--- Provided records Enclosed Below ---
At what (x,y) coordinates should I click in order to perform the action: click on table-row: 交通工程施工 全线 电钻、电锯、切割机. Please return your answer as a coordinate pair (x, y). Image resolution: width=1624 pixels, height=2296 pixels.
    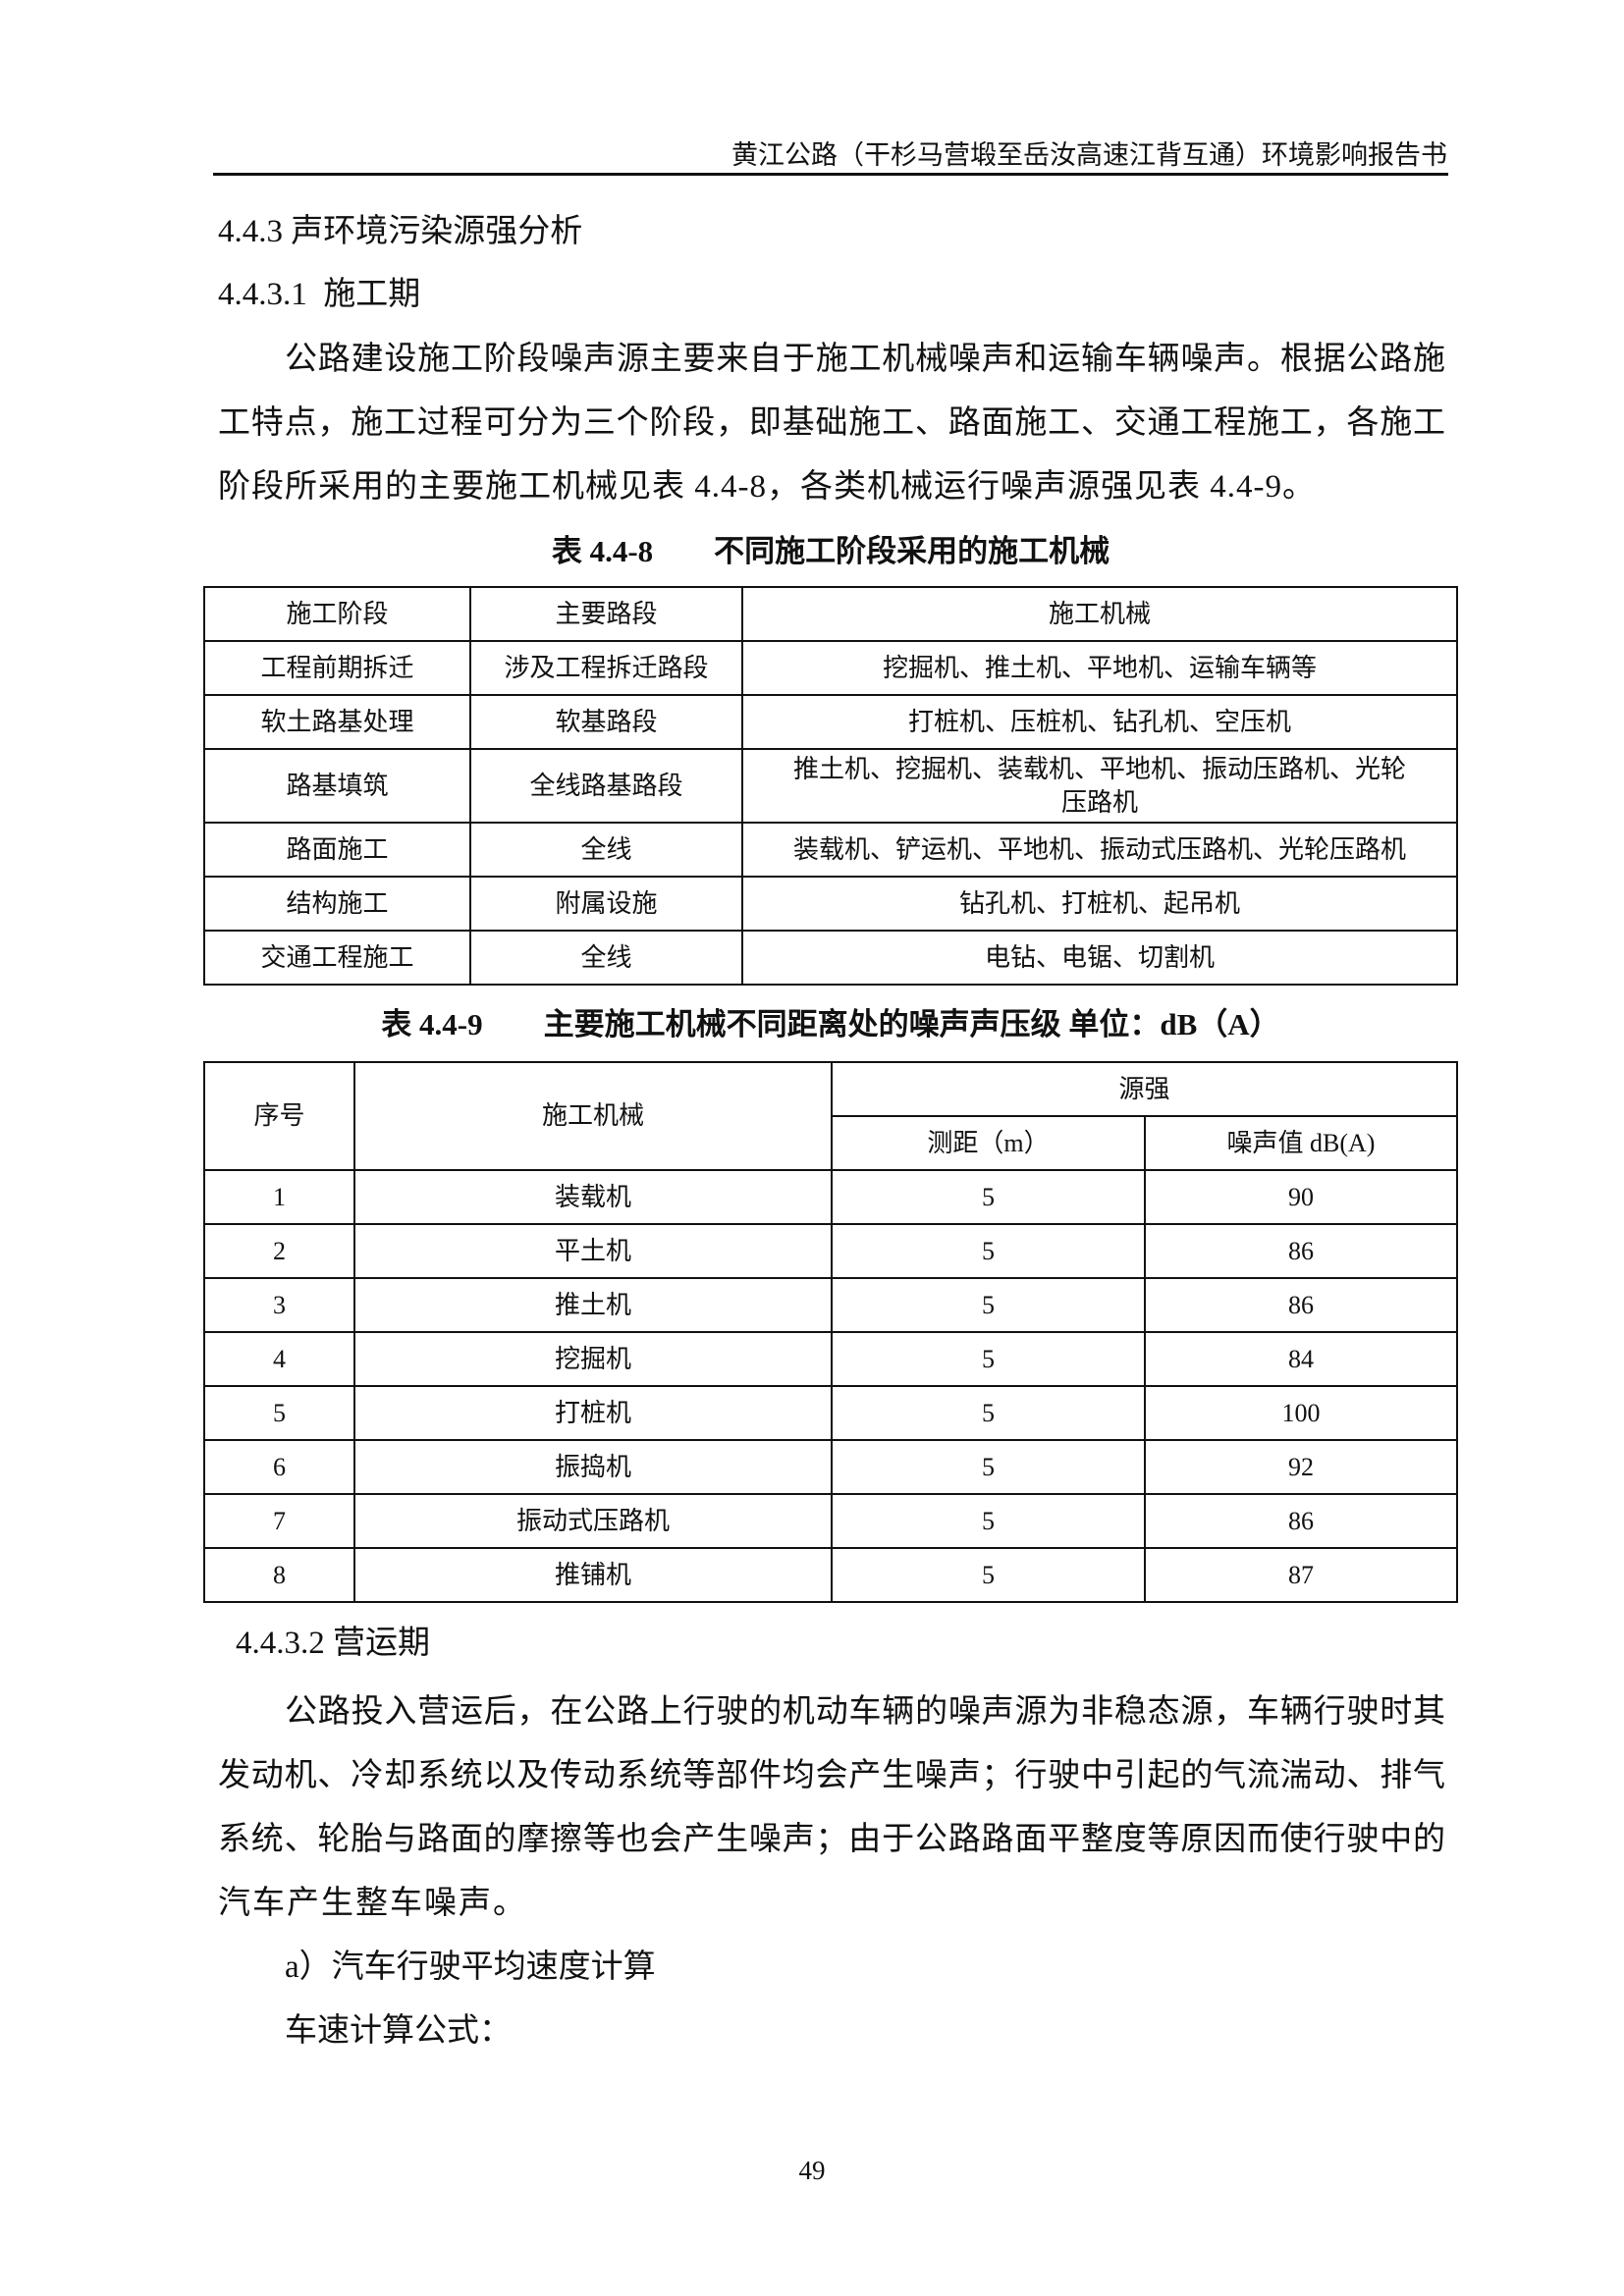
    Looking at the image, I should click on (830, 958).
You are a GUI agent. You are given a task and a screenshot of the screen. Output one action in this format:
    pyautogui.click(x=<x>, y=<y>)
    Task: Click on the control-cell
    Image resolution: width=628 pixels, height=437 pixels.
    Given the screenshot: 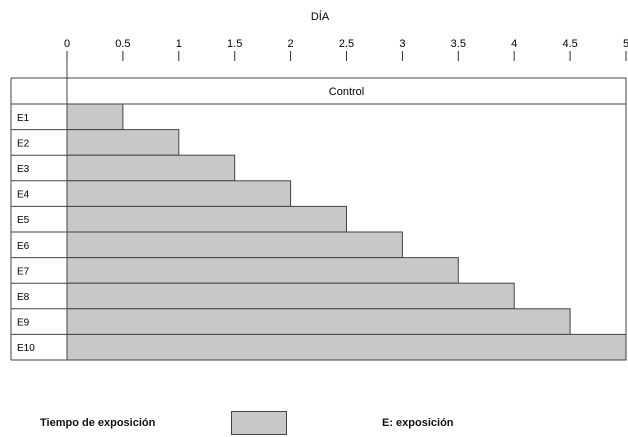 What is the action you would take?
    pyautogui.click(x=346, y=91)
    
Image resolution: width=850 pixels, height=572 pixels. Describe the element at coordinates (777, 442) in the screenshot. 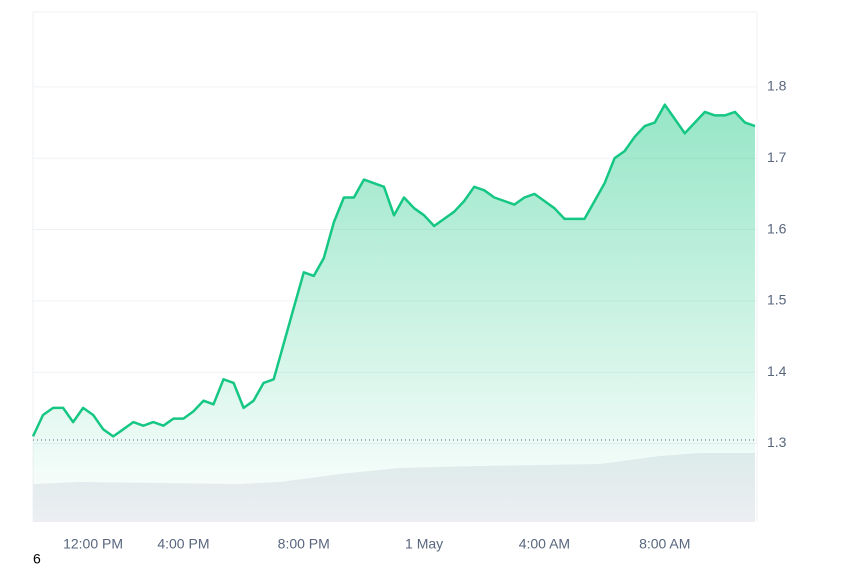

I see `y-tick-label: 1.3` at that location.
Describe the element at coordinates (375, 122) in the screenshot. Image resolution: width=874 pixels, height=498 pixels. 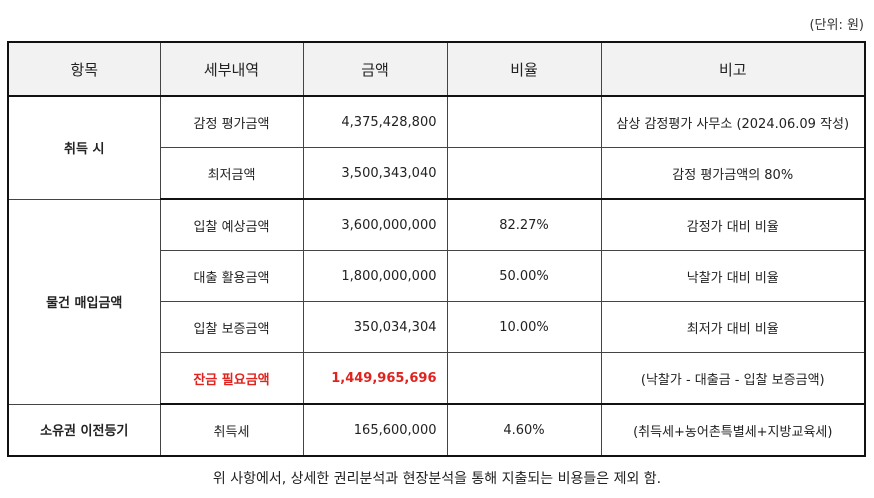
I see `row-amount: 4,375,428,800` at that location.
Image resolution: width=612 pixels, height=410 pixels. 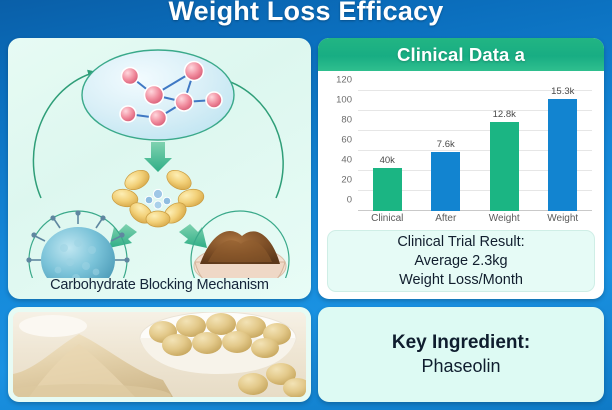 I want to click on bar-group: 7.6k, so click(x=446, y=148).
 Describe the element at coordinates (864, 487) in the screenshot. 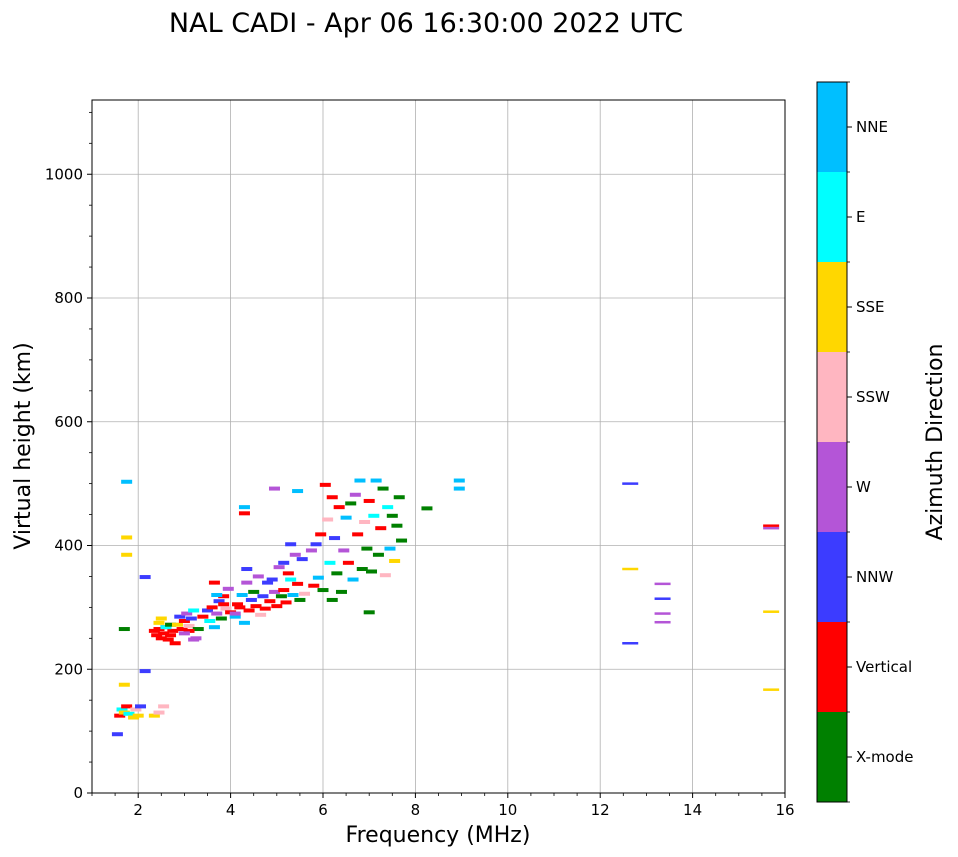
--- End of Enclosed Provided records ---
Reproduce the rows above word for word, from the start of the rows through the line containing "Looking at the", inclusive. Leave the pictures out.

At what (x,y) coordinates should I click in order to perform the action: click on table-row: 交通工程施工 全线 电钻、电锯、切割机. Please return your answer as a coordinate pair (x, y). Image resolution: width=1624 pixels, height=2296 pixels.
    Looking at the image, I should click on (830, 958).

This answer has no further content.